Still optional for B and future splits:
- `state-hub.health``GET /state/health``{status, db, ...}`
- (optional) `state-hub.repos``GET /repos/?status=active` for per-repo
ActivityDefinitions if the monolithic sweep is split later.
---
## 4. Blockers / sequencing
| Blocker | Owner | Where it lands |
| ------------------------------------------------------------------------- | -------------- | -------------------------- |
| activity-core ActivityDefinition file ingestion + cron executor (WP-0003) | activity-core | activity-core/`src/...` |
| activity-core shell instruction kind with on_failure semantics | activity-core | activity-core/`src/...` |
| state-hub adapter exposing `state-hub.health` as a context source | activity-core | activity-core/adapters/ |
A is cut over. Until B lands, stale-task cleanup remains on-demand via
`make cleanup-stale` (or a manual daily cron).
---
## 5. Cutover plan (when ready)
1. Land ActivityDefinitions A + B in activity-core.

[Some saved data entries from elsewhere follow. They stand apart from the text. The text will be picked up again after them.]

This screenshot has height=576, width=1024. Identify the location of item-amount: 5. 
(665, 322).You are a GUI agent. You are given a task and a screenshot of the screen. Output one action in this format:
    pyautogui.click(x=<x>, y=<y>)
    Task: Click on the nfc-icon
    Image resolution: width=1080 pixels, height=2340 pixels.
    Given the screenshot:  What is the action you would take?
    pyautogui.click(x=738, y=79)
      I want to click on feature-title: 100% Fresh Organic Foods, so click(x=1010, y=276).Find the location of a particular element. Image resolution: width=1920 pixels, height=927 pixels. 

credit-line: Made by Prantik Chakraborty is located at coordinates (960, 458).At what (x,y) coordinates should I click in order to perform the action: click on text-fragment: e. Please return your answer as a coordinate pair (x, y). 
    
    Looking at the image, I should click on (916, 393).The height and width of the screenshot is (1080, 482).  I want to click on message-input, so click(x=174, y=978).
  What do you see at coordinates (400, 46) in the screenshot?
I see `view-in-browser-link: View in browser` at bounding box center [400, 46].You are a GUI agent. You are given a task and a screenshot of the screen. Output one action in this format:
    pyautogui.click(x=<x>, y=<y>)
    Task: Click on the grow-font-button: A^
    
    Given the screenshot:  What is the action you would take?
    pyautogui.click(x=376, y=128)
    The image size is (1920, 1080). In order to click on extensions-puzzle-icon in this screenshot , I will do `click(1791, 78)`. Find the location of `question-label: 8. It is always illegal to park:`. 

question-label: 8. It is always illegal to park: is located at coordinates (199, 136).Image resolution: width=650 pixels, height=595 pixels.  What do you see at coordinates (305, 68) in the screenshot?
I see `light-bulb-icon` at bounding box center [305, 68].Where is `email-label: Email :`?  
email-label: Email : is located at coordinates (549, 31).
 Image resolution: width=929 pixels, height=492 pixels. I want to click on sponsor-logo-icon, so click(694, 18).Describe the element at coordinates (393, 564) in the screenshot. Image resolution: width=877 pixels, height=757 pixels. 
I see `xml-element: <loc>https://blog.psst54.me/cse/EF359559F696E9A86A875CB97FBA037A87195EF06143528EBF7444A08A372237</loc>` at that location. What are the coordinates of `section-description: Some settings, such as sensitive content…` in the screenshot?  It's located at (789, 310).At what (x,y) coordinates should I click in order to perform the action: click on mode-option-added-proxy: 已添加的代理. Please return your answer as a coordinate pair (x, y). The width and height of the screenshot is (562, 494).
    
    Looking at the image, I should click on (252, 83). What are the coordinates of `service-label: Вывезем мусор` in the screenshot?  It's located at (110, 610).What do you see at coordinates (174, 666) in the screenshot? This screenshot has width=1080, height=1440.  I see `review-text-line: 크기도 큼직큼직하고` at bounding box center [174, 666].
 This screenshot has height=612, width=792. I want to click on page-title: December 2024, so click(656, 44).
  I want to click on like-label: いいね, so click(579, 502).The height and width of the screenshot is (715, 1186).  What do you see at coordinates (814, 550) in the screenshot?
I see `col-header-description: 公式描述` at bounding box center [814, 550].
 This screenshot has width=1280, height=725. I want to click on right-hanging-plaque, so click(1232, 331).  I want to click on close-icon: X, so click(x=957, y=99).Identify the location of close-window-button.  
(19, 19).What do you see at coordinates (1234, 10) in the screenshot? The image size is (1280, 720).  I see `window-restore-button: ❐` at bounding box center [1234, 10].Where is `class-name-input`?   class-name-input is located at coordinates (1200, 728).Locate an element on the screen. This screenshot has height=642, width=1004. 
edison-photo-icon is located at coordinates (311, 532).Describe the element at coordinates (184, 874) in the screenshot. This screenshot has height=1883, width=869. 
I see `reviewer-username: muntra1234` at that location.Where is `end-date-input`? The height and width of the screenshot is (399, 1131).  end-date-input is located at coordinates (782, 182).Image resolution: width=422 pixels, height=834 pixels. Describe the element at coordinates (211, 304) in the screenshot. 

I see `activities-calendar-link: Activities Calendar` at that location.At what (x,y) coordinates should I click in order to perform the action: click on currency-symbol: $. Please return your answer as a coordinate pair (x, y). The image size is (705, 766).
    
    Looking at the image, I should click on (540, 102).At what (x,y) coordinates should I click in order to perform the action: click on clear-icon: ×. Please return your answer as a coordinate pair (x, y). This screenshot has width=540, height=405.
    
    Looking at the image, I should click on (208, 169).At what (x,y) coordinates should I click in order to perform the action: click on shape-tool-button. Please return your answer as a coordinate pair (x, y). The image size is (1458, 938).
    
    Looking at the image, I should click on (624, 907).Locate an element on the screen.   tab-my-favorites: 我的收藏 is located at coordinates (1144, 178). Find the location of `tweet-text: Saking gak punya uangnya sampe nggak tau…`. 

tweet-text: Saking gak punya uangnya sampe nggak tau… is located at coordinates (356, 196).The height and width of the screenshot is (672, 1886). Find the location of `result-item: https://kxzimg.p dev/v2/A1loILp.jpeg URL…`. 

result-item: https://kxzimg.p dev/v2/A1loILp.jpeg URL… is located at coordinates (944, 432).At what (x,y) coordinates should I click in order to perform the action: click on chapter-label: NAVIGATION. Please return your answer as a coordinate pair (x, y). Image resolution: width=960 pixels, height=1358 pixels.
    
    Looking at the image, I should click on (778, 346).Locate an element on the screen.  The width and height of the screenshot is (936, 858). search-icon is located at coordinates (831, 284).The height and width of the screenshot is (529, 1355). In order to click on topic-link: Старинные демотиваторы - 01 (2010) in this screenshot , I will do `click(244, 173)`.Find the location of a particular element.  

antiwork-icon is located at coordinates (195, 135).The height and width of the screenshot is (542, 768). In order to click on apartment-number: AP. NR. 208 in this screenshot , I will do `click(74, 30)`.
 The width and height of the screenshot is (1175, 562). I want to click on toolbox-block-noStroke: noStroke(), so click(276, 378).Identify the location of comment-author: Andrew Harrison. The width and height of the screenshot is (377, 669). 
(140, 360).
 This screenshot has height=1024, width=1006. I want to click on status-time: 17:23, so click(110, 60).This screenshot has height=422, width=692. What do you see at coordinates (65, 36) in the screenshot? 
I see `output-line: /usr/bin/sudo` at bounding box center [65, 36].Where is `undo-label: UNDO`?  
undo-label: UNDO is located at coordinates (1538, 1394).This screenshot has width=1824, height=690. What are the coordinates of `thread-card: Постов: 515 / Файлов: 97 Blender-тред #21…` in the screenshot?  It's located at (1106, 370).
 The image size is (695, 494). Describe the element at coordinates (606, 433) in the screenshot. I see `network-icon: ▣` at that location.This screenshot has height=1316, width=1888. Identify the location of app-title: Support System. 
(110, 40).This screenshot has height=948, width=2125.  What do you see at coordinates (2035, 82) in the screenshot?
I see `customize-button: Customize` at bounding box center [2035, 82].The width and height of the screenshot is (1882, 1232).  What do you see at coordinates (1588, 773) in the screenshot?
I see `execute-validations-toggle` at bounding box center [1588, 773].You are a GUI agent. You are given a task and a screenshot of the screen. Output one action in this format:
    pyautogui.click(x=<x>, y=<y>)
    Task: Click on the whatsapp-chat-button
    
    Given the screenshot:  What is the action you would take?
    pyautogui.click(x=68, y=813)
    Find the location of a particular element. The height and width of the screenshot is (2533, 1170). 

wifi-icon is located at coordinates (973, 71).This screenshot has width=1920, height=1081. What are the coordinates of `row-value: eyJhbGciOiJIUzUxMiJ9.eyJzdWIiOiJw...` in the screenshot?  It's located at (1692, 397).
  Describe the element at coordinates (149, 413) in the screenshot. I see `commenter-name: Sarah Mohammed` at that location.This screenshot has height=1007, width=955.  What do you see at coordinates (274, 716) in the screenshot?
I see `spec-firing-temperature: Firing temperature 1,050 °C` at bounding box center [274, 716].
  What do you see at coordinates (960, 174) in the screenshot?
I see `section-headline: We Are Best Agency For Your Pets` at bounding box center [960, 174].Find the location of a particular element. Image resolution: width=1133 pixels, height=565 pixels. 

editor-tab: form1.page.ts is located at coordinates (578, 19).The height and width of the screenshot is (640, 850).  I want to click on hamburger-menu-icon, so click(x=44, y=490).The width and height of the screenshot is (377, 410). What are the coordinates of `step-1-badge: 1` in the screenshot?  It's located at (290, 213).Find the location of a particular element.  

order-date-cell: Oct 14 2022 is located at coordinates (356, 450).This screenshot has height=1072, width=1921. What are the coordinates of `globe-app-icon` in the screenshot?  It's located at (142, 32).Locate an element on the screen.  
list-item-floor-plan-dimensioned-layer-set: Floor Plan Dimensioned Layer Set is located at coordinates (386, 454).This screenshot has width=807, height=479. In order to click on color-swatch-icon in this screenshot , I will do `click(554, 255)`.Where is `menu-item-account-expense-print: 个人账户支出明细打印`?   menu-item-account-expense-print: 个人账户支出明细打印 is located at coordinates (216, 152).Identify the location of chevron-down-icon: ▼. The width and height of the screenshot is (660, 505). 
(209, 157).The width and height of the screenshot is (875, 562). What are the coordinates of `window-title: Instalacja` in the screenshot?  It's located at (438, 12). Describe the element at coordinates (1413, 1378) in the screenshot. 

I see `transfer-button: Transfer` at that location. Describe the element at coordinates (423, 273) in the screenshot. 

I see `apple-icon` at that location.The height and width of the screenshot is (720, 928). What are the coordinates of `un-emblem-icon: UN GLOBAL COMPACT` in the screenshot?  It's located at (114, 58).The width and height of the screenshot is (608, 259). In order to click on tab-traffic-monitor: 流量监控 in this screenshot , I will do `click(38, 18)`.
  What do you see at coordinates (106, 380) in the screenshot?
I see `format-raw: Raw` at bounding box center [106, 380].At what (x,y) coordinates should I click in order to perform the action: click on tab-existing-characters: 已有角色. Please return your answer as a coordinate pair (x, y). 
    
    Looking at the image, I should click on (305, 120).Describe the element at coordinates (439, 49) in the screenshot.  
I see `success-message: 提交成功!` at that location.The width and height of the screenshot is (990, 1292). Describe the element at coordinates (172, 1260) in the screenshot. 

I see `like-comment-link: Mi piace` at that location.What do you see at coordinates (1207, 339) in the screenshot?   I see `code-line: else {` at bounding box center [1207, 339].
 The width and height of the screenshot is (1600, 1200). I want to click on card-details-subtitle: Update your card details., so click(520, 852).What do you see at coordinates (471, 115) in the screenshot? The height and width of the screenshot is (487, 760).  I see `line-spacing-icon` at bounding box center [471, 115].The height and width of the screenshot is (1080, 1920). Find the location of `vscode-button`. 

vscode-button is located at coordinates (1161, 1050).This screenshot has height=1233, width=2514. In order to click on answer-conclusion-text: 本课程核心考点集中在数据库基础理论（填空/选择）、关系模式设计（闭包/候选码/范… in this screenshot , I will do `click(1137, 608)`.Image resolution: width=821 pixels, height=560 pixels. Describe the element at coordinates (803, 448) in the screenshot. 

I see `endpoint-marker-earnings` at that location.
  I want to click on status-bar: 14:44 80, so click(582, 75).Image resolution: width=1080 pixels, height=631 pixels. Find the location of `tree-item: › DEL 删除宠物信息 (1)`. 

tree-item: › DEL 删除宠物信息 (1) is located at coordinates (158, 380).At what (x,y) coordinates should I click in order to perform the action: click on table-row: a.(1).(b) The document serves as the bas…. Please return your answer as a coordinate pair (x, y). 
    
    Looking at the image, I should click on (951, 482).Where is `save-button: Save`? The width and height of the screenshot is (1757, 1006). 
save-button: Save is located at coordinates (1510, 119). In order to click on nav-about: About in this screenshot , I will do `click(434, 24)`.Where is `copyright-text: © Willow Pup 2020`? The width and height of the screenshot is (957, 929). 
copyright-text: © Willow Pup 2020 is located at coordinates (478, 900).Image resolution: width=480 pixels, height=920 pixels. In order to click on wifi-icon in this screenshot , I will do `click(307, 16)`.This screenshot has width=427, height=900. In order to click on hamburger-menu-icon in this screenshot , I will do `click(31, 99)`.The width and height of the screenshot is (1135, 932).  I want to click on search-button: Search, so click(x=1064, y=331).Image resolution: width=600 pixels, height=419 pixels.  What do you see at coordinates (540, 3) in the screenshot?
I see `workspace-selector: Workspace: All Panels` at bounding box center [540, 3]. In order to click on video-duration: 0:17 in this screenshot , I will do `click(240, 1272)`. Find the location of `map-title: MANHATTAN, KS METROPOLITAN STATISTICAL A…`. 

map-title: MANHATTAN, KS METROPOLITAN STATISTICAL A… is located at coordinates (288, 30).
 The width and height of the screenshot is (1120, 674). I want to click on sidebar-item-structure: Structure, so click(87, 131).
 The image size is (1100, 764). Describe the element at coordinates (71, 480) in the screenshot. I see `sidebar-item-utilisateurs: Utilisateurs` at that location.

2. Enable them in staging; verify they fire on schedule and produce the
same DB / NATS effects as the current cron entries.
3. Run both in parallel for one week (cron + ActivityDefinition). The
scripts are idempotent — duplicate runs are no-ops on a clean state.
4. ~~Disable the systemd timer~~**done** 2026-06-21 (`STATE-WP-0064`).
5. Remove the cleanup-stale cron entry from `crontab -e` (when B is enabled).
6. ~~Update `infra/README.md` and archive systemd unit files~~**done**.
7. Per-commit hook stays until a `repo.commit.pushed` event exists.
---
## 6. Open questions
- **Locking**: should activity-core wrap shell instructions with a
process lock (today the script self-locks via `/tmp/...`)? If yes, the
state-hub script's lock can be removed.
- **Failure surfacing**: today systemd journals capture stderr. Where
does an ActivityDefinition's shell stderr go? (logs ? activity
history ?) — needs activity-core docs before cutover.
- **Per-repo split**: do we split A into one ActivityDefinition per
registered repo (so failures don't poison the sweep), or keep the
monolithic `--all` mode? The latter is simpler and matches today's
behaviour; the former gives better observability.